▶ _Brief A_
In the reader-questions text, by about when was the ark of the covenant made ready?

▶ _Excerpted text_
▼

Questions From Readers

 Questions From Readers

Did the ark of the covenant contain only the two stone tablets, or did it also hold other items?

At the time of the dedication of Solomon’s temple in 1026 B.C.E., “there was nothing in the Ark but the two tablets that Moses had given at Horeb, when Jehovah covenanted with the sons of Israel while they were coming out from Egypt.” (2 Chronicles 5:10) However, this was not always the case.

“In the third month after the sons of Israel came out of the land of Egypt,” they entered the wilderness of Sinai. (Exodus 19:1, 2) Thereafter, Moses went up into Mount Sinai and received the two stone tablets of the Law. He relates: “Then I turned and went down from the mountain and placed the tablets in the ark that I had made, that they might continue there, just as Jehovah had commanded me.” (Deuteronomy 10:5) This was a temporary ark, or container, that Jehovah had told Moses to construct to hold the tablets of the Law. (Deuteronomy 10:1) The ark of the covenant was not made ready until about the end of 1513 B.C.E.

Shortly after their deliverance from Egypt, the Israelites began to murmur about food. So Jehovah provided manna for them. (Exodus 12:17, 18; 16:1-5) At that time, Moses instructed Aaron: “Take a jar and put in it an omerful of manna and deposit it before Jehovah as something to be kept throughout your generations.” The account states: “Just as Jehovah had commanded Moses, Aaron proceeded to deposit it before the Testimony [an archive for the safekeeping of important documents] as something to be kept.” (Exodus 16:33, 34) While Aaron undoubtedly gathered manna into a jar at that time, the depositing of it before the Testimony had to wait until Moses made the Ark and placed the tablets in it.

As already noted, the ark of the covenant was constructed late in 1513 B.C.E. Aaron’s rod was placed in that Ark much later, after the rebellion of Korah and others. The apostle Paul mentions “the ark of the covenant . . . , in which were the golden jar having the manna and the rod of Aaron that budded and the tablets of the covenant.”​—Hebrews 9:4.

The manna was a provision made by God during the 40-year sojourn of the Israelites in the wilderness. It was no longer provided when “they began to eat some of the yield of the land” of promise. (Joshua 5:11, 12) Aaron’s rod was placed in the ark of the covenant for a purpose​—to serve as a sign to or a witness against the rebellious generation. This suggests that the rod remained there at least for the duration of the wilderness journey. It would, then, seem logical to conclude that some time after Israel entered the Promised Land and before the dedication of Solomon’s temple, Aaron’s rod and the golden jar of manna were removed from the ark of the covenant.

▲

▶ _Brief B_
Copy every one of the rows below word for word, leaving out the pictures.

▶ _Data rows_

▼

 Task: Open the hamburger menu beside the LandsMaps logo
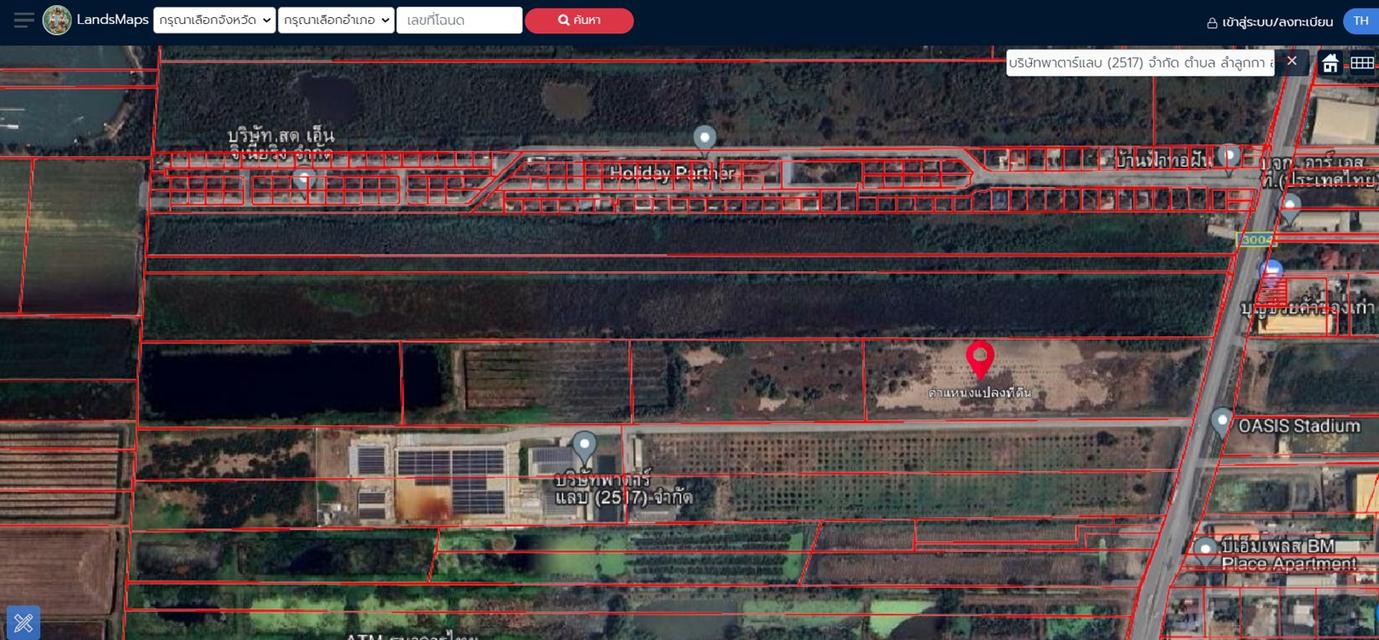tap(24, 20)
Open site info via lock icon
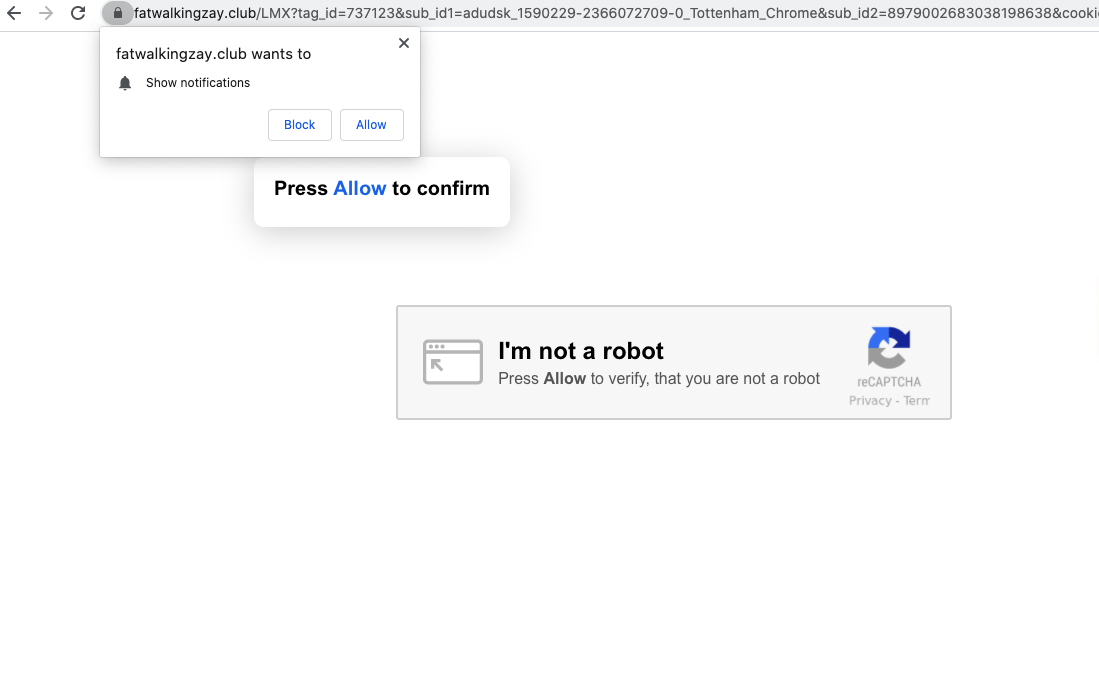This screenshot has height=679, width=1099. point(118,13)
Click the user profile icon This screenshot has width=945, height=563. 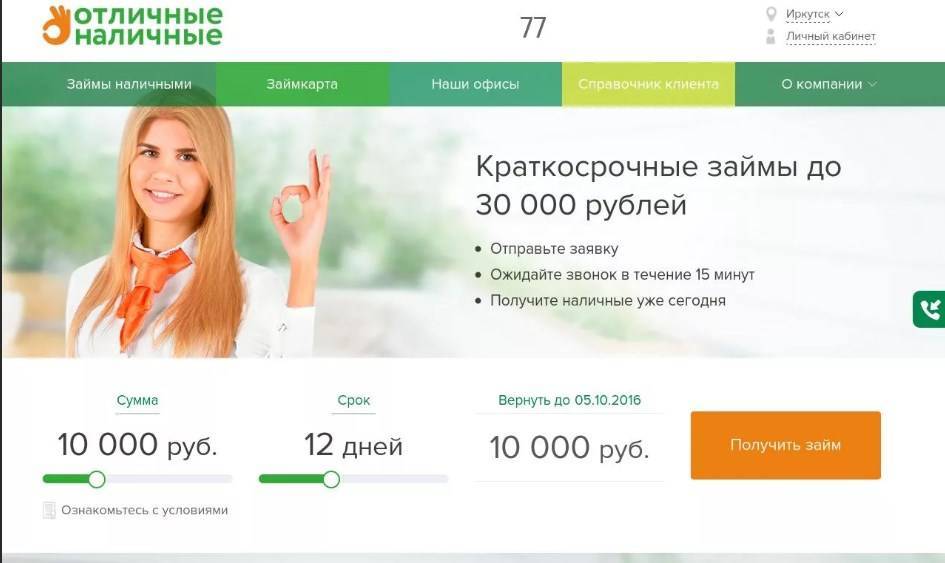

▲

▶ _Exercise solution A_
About the end of 1513 B.C.E.

▶ _Exercise solution B_
 Task: Open the hamburger menu beside the LandsMaps logo
tap(24, 20)
Open site info via lock icon
This screenshot has height=679, width=1099. point(118,13)
Click the user profile icon This screenshot has width=945, height=563. 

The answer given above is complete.